▶ [Problem to solve] Please output exactly the run of lines that starts at the line with "1008x648 pixels." and ends at the last line of the records below.

▶ [Data provided]
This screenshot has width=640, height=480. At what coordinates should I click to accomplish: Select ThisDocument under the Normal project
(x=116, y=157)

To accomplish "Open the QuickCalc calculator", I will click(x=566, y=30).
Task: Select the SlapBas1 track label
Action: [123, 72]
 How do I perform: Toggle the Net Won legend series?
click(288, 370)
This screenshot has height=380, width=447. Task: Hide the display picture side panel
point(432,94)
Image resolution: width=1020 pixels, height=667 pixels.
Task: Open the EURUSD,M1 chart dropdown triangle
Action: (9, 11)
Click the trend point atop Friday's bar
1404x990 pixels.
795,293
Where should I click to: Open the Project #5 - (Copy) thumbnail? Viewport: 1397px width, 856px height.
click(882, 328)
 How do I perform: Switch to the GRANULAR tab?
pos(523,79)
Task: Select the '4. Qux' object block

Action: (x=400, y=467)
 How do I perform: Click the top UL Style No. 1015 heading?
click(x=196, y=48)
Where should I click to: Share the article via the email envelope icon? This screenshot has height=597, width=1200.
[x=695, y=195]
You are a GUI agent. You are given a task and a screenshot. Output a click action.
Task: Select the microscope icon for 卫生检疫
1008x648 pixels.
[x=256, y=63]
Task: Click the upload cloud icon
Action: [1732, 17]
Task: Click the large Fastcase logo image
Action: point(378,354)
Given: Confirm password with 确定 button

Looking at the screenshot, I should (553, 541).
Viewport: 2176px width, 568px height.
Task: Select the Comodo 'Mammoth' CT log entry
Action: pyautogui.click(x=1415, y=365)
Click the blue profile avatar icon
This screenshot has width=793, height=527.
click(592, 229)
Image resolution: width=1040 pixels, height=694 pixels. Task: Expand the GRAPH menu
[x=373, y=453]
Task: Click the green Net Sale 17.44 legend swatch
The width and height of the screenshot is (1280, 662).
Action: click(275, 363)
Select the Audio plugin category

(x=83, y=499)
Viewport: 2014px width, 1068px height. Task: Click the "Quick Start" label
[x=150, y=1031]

▶ [Task solution]
1008x648 pixels.
[x=256, y=63]
Task: Click the upload cloud icon
Action: [1732, 17]
Task: Click the large Fastcase logo image
Action: point(378,354)
Given: Confirm password with 确定 button

Looking at the screenshot, I should (553, 541).
Viewport: 2176px width, 568px height.
Task: Select the Comodo 'Mammoth' CT log entry
Action: pyautogui.click(x=1415, y=365)
Click the blue profile avatar icon
This screenshot has width=793, height=527.
click(592, 229)
Image resolution: width=1040 pixels, height=694 pixels. Task: Expand the GRAPH menu
[x=373, y=453]
Task: Click the green Net Sale 17.44 legend swatch
The width and height of the screenshot is (1280, 662).
Action: click(275, 363)
Select the Audio plugin category

(x=83, y=499)
Viewport: 2014px width, 1068px height. Task: Click the "Quick Start" label
[x=150, y=1031]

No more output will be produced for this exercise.